**WHAT YOU WILL DO**. Going through the entries below, count each line that holds "computer" and give only the total.
[DATA EXCERPTS Boundary: Start]
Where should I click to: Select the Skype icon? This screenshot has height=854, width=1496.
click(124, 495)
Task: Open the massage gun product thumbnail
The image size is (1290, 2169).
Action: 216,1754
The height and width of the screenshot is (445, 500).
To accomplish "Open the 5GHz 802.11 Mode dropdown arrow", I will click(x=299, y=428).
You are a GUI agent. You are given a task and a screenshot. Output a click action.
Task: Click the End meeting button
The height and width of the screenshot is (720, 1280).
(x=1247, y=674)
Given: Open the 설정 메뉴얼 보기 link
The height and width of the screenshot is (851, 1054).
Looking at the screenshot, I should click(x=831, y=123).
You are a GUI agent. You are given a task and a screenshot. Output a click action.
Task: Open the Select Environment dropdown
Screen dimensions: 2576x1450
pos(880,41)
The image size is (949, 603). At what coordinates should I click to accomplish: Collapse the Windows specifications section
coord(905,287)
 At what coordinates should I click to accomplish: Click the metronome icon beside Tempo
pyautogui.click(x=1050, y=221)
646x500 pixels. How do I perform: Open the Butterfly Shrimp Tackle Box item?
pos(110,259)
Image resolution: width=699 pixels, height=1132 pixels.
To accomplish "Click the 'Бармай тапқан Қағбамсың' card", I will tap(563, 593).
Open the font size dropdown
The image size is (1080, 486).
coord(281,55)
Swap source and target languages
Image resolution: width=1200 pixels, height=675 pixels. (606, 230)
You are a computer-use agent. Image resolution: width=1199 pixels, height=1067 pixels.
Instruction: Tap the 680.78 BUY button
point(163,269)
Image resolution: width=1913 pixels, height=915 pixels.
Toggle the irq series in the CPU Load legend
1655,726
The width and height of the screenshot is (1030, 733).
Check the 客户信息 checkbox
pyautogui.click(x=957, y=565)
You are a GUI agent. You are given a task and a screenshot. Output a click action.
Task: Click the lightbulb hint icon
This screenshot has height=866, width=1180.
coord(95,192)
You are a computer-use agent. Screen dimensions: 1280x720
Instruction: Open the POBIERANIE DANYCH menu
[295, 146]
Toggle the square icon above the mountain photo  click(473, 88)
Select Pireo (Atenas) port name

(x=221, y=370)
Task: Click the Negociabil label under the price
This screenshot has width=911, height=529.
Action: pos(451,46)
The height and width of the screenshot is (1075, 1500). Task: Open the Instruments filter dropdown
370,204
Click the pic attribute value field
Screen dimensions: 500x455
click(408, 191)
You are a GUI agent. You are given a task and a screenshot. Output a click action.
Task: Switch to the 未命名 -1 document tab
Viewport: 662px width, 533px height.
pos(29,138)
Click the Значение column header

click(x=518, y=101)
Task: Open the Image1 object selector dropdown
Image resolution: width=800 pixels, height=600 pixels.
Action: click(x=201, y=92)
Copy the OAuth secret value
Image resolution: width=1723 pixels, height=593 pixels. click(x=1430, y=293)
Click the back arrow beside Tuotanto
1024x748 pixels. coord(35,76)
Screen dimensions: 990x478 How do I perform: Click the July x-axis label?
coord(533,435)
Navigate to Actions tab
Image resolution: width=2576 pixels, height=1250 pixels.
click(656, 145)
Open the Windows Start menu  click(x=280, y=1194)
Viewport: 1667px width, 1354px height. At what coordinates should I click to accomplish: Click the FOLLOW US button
[DATA EXCERPTS Boundary: End]
**REPLY**. 2